A stunning addition to Ohio’s birdlife, the red-headed woodpecker has a unique foraging habit that sets it apart.

Interesting Facts

  • Birdwatchers will find a variety of woodpecker species in Ohio.
  • Black and white woodpeckers in Ohio have bright accents on their heads.
  • The Downy Woodpecker is the smallest woodpecker in Ohio, while the Pileated Woodpecker is the largest.
  • Woodpeckers and other forest and wetland species thrive in the woodlands and forests of Ohio.
  • Woodpeckers communicate and locate food by drumming and pecking.
  • For shelter and protection, they excavate nesting cavities in trees.
  • They eat insects, fruits, nuts, seeds, and nuts.
  • Some woodpecker species face habitat threats, prompting conservation initiatives.
  • Many woodpeckers stay in Ohio throughout the year, enhancing birdwatching opportunities.
  • Bird lovers can lure woodpeckers to their yards with suet, nuts, and suitable feeders.

Protecting Ohio’s Woodpeckers

Woodpeckers are not only fascinating birds to observe, but they also play crucial roles in their ecosystems.

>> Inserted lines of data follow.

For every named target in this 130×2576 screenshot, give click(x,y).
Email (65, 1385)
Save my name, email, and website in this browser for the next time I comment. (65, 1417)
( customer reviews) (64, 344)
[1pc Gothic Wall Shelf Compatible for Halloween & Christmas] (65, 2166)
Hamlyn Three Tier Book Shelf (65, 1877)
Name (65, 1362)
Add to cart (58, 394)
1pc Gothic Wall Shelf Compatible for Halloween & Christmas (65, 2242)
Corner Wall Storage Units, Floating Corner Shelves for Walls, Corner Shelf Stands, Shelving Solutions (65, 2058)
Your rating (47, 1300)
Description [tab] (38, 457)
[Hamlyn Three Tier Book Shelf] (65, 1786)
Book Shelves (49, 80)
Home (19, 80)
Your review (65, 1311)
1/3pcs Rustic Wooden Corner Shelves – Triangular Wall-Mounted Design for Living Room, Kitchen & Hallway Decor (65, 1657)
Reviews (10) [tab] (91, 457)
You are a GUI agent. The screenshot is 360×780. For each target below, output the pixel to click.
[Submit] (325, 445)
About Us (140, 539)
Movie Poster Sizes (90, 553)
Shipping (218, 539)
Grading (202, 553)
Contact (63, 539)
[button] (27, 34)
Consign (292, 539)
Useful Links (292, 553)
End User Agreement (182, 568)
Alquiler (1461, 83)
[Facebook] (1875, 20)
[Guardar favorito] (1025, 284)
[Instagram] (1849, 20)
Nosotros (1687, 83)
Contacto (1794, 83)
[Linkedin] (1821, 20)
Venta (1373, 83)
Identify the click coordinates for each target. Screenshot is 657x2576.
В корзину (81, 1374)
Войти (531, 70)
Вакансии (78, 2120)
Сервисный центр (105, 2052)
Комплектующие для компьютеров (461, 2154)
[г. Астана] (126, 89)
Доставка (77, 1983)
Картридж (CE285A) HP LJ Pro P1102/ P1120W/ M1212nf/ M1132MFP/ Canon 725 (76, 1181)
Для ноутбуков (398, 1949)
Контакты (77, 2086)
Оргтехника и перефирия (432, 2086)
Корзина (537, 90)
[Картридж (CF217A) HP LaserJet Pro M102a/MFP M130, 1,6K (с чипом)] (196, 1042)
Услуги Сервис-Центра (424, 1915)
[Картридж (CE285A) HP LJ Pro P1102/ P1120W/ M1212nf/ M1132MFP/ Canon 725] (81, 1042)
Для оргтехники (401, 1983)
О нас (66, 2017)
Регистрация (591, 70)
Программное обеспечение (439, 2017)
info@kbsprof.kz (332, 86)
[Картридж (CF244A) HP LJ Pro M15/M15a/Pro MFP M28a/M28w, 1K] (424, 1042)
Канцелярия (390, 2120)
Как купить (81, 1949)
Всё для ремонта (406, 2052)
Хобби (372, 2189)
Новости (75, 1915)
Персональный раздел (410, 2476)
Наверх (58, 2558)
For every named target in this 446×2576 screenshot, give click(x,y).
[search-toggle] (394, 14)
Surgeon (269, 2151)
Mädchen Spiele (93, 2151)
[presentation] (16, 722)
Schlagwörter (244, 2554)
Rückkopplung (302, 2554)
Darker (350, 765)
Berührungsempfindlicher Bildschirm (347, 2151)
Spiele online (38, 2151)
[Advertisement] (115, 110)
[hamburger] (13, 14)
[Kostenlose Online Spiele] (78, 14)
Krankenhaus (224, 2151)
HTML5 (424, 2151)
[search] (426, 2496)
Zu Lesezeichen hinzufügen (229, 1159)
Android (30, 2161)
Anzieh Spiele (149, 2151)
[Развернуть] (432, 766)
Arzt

In Ohio, woodpeckers are protected under state and federal laws, making it illegal to harm or kill them. The legal protections for Woodpeckers in Ohio ensure their survival and contribute to the overall health of Ohio’s ecosystems.

If you’re wondering about the largest woodpecker species in Ohio, the Pileated woodpecker takes that title, and these large woodpeckers are a testament to the state’s commitment to preserving its avian residents.


Are there woodpeckers in Ohio?

Yes, Ohio is home to a variety of woodpecker species.

What types of woodpeckers can be found in Ohio?

Ohio hosts several woodpecker species, including the Downy woodpecker, red-headed woodpecker, and Pileated woodpecker.

Are woodpeckers protected in Ohio?

Yes, woodpeckers in Ohio are protected under state and federal laws, making it illegal to harm or kill them.

What is the largest woodpecker species in Ohio?

The largest woodpecker species in Ohio is the Pileated woodpecker.

Are there any rare woodpeckers in Ohio?

Yes, Ohio is home to some rare woodpecker species, adding to the state’s avian diversity.